— Start of MATERIAL FOR THIS EXERCISE —
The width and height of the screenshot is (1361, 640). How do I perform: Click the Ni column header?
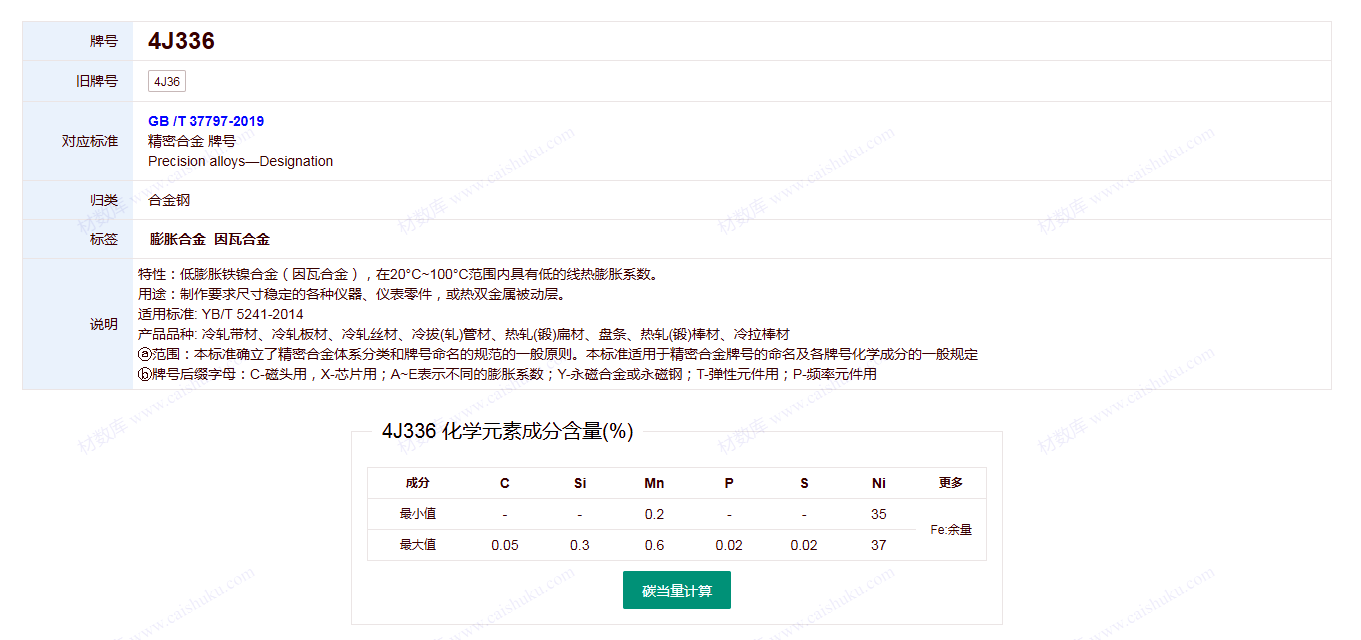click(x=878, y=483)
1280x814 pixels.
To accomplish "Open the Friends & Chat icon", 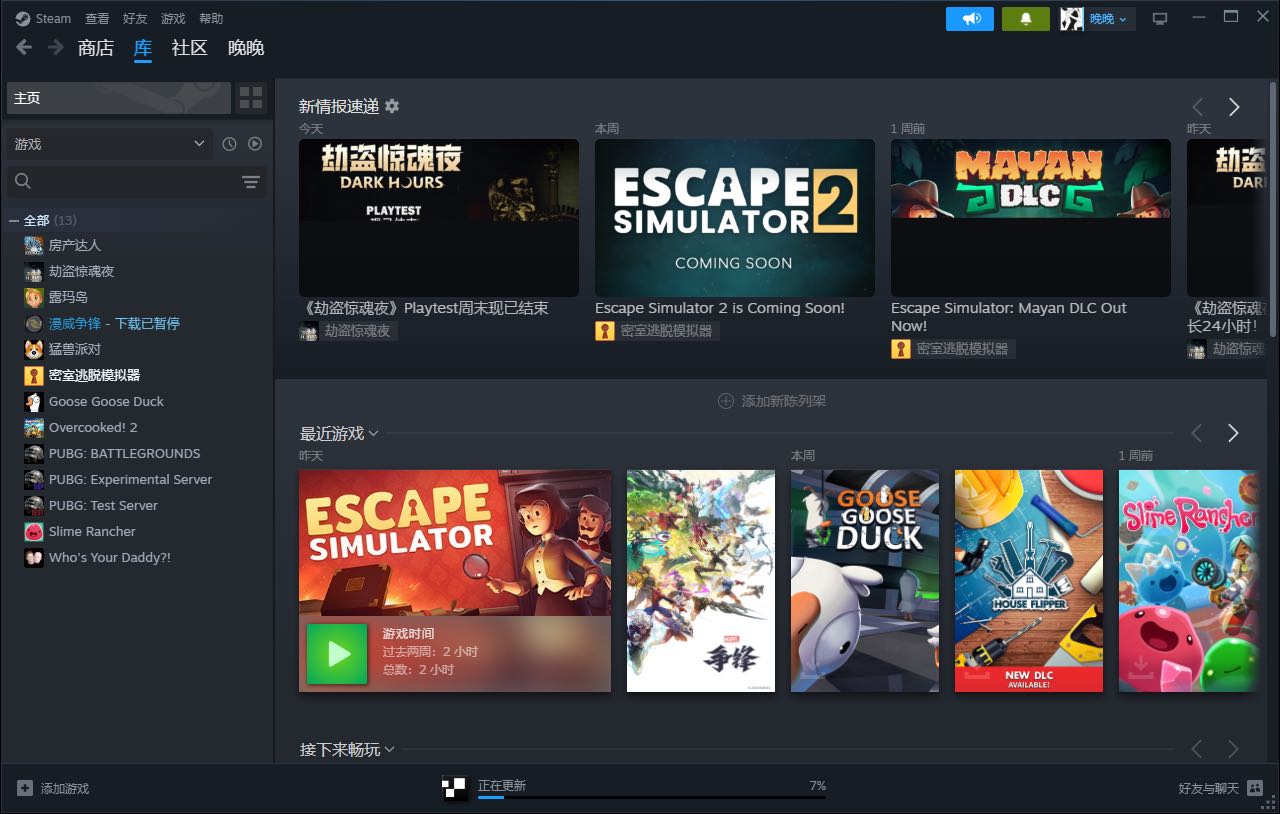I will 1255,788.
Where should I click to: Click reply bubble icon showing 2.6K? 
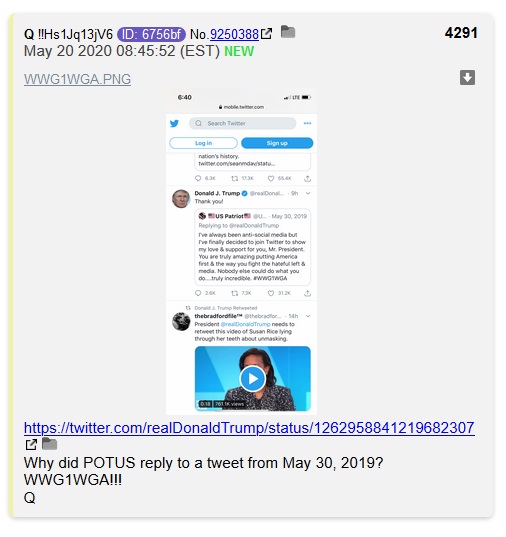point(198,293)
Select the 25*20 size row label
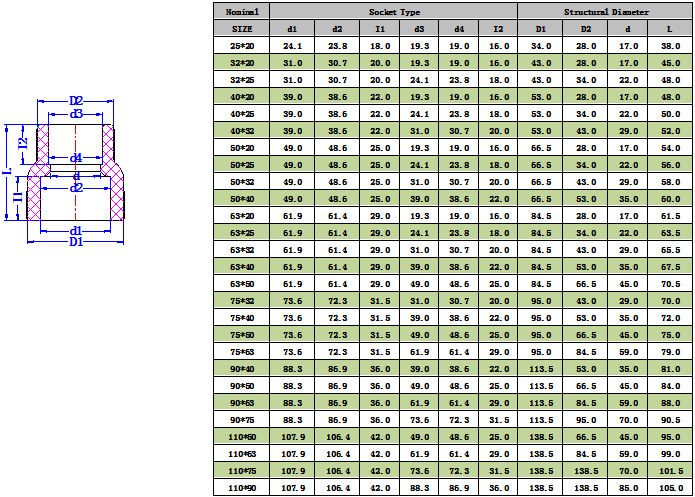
— End of MATERIAL FOR THIS EXERCISE —
__PROMPT__
Rewrite the part of the items that opens with the line containing "Where should I" and closes at the end of the items, changing "reply bubble" to "comment bubble" and keeping everything else the same. Leave the pictures out of your answer.

__CORRECT RESPONSE__
Where should I click to: Click comment bubble icon showing 2.6K? 
point(198,293)
Select the 25*20 size row label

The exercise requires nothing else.